Source: Data supplied to Pulse by the GMC

A GMC spokesperson said: ‘Wherever a tribunal decision is different from our sanction submission, we will consider whether to appeal that decision. We do not make these decisions lightly and we have a set of criteria we have to go by, which we publish on our website.

‘We have been successful in relation to 14 of the 16 doctors whose appeals have proceeded to a hearing in the High Court and two of the five doctors whose appeals have been concluded by consent.

‘This suggests that, since we obtained our right of appeal, we are correctly and lawfully applying those criteria.’
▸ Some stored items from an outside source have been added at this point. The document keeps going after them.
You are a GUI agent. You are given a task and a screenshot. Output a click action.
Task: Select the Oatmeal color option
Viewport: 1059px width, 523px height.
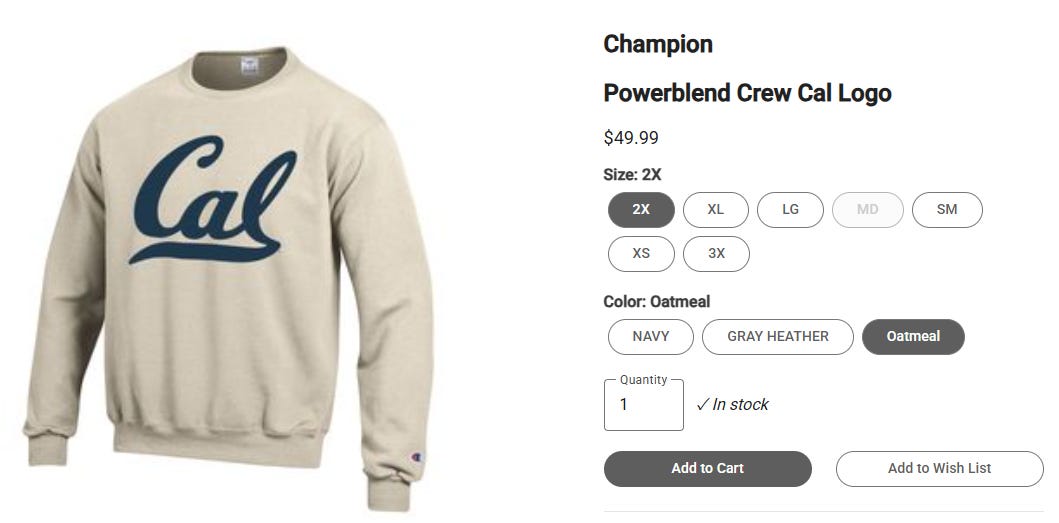[x=913, y=337]
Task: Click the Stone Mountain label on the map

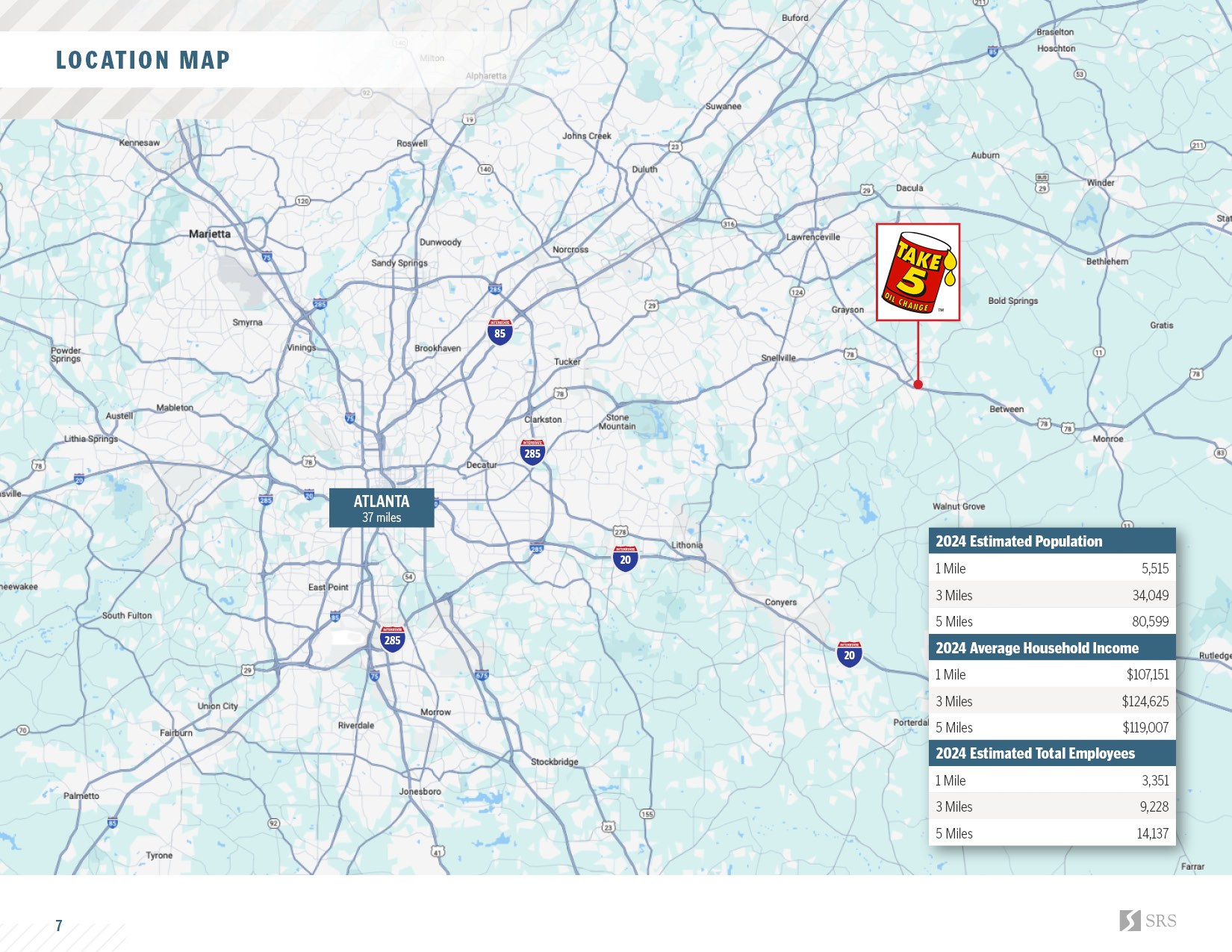Action: click(617, 422)
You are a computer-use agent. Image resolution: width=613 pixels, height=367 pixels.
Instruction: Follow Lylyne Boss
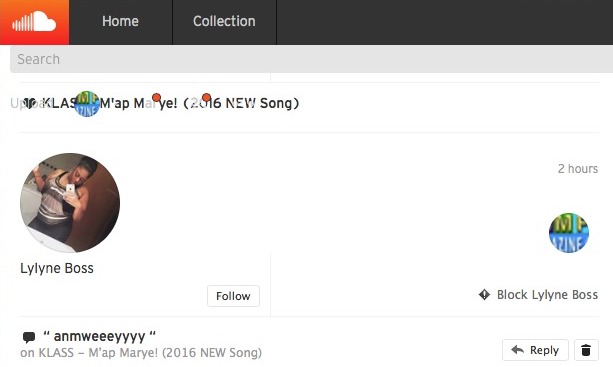(233, 296)
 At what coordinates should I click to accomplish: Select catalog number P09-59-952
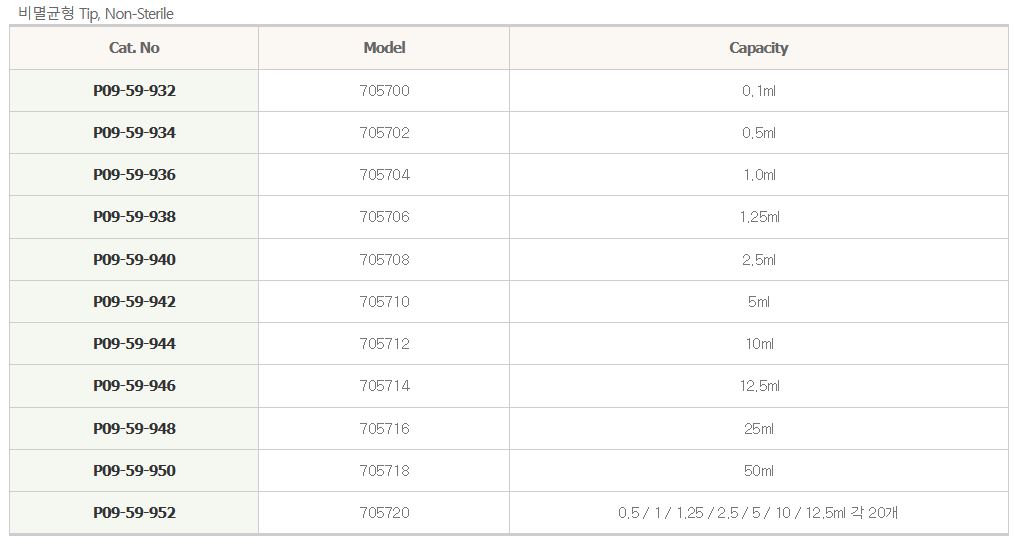pyautogui.click(x=134, y=513)
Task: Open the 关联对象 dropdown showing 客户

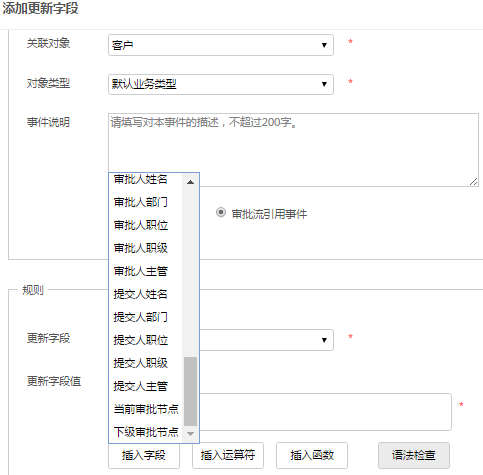Action: pyautogui.click(x=221, y=45)
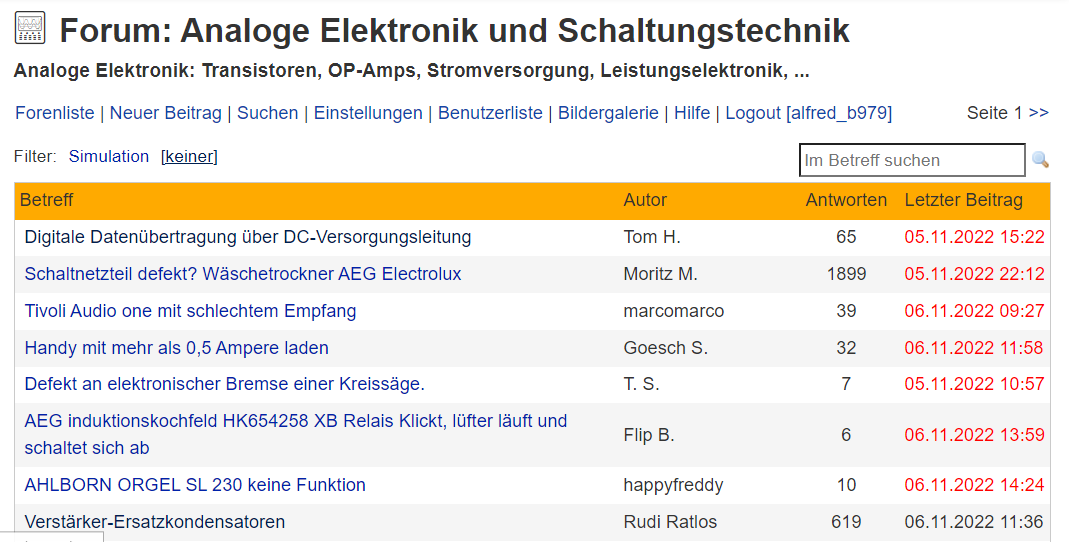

GP Committee sessional chair Dr Zoe Norris said: ‘These figures show that Dr Bawa-Garba’s case is the tip of the iceberg. The GMC seem to have no confidence in the MPTS, and are prepared to appeal its decisions and seek to overturn them entirely.

‘The process of establishing a doctor’s to fitness to practice is extremely unclear. After often a prolonged and distressing investigation, a doctor faces the MPTS and now may find their situation is prolonged by an appeal from the GMC against its own body.

‘Doctors are frightened. We are vulnerable and increasingly put in situations that are unsafe and unfair.’

BMA chair Dr Chaand Nagpaul said: ‘The BMA made its concerns clear when the GMC was granted its right to appeal such decisions three years ago, a change which risked undermining doctors’ confidence in the independence and fairness of the MPTS.

‘We know that fitness-to-practise investigations can be stressful enough experiences for doctors, in many cases leading to anxiety and depression, without the added worry that any decisions made by the MPTS can be overridden by the GMC taking the case to a higher court.’

The Bawa-Garba case

The case of Dr Bawa-Garba, whose ‘catalogue of errors’ a court said contributed to the death of six-year-old Jack Adcock from sepsis, has prompted concern from the health secretary,the medical royal colleges and the BMA. The concern has focused specifically on the use of Dr Bawa-Garba’s own reflections in her e-portfolio – although these particular documents were not used in the case.

It most recently prompted delegates at last week’s UK LMCs Conference to declare a vote of no confidence in the GMC. The conference also called on the BMA to advise GPs to ’disengage from written reflection in both appraisal and revalidation’ until new safeguards are put in place.

Following the case, the GMC is set to carry out a review into how gross negligence manslaughter is applied in medicine, which will also look at ‘diversity matters’. Health secretary Jeremy Hunt also ordered a ‘rapid review’, led by former Royal College of Surgeons president Professor Sir Norman Williams, due to report back to the House of Commons next month.

N.B. This article was changed on 20 March 2018 to specify that Dr Hadiza Bawa-Garba’s written reflections in her e-portfolio were not used in the legal case.